### Görev 1:
Kader ve zaman konulu metinde zamanın bir parametre olup olmadığının belirtildiği bütün bağlamları listeleyin. Her birinin yanına zamanın orada parametre olup olmadığını yazın.
-------- Alıştırma metni
“Kader ve Zaman” konulu önceki yazımızda, içinde bulunduğumuz sema katlarında (semavat), zamanın bir parametre olduğunu belirtmiştik.
Şuur sahibi varlıklar, geçmişte bir sınır ve gelecekte bir sınır belirleyerek zihinlerinde oluşturdukları hayali zaman çizgisine olayları konumlandırarak algılamaya çalışırlar. Bu algıya göre her fiziksel olay bir süreçte konumlanır ve bu nedenle bir geçmişi bir de geleceği vardır. İnsanlar da kendi boyutlarında olayları böyle idrak edebilmektedir. Hatta hareket denklemlerinde zaman, bir parametredir.
Oysa Ezeliyet dairesinde zaman, bir parametre değildir. Bizim boyutumuzda bize geçmiş ve gelecek şeklinde görünen tüm süreci, birden tutan ezeli bir ilim söz konusudur. O halde bize gelecek gibi görünen, gayb gibi görünen hadiseler ilm-i İlahiyece malumdur, yani önceden bilinmektedir. Kaderin buradaki tanımı, “Bir şeyin süreç ve sonucunu önceden bilmektir”.
O halde yaptığımız her işten sorumluyuz. Çünkü biz irade ettik, biz karar verdik. Yani bizim kisbimiz. Onun önceden bilinmesi, bizim karar vermemizde bize görünüp tercihimizi etkilemedi.
----------------
### Görev 2:
Listenin ilk satırından "property-cell: IPv4 DNS" ifadesinin geçtiği satıra kadar olan satırları, iki uç da dahil olmak üzere, "location" yerine "position" koyarak düzenleyin. Başka hiçbir şeyi değiştirmeden yalnızca bu satırları verin.
-------- Gösterilen kayıtlar
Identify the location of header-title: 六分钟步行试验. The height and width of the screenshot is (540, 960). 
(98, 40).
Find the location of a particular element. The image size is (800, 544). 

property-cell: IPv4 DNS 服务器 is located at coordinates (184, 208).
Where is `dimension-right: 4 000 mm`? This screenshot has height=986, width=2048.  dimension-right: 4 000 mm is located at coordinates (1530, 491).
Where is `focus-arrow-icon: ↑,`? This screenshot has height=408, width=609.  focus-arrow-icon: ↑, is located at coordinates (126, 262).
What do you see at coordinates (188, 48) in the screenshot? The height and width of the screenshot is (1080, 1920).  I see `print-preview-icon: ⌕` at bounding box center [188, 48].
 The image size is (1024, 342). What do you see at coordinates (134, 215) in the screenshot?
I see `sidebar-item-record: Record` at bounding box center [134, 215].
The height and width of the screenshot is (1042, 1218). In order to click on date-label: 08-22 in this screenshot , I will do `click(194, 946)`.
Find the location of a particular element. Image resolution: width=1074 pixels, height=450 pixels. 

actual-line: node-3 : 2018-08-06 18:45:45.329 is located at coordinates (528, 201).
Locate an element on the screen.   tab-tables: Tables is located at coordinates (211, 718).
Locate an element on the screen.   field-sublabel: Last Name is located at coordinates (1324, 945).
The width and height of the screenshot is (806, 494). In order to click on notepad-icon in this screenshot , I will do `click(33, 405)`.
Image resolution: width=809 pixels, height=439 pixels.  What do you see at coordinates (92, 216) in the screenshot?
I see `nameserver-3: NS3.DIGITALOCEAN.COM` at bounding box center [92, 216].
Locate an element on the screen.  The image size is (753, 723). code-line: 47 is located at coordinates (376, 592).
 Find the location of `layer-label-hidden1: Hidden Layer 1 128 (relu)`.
----------------
### Yanıt 1:
- İçinde bulunduğumuz sema katları (semavat): zaman bir parametredir.
- Hareket denklemleri: zaman bir parametredir.
- Ezeliyet dairesi: zaman bir parametre değildir.

### Yanıt 2:
Identify the position of header-title: 六分钟步行试验. The height and width of the screenshot is (540, 960). 
(98, 40).
Find the position of a particular element. The image size is (800, 544). 

property-cell: IPv4 DNS 服务器 is located at coordinates (184, 208).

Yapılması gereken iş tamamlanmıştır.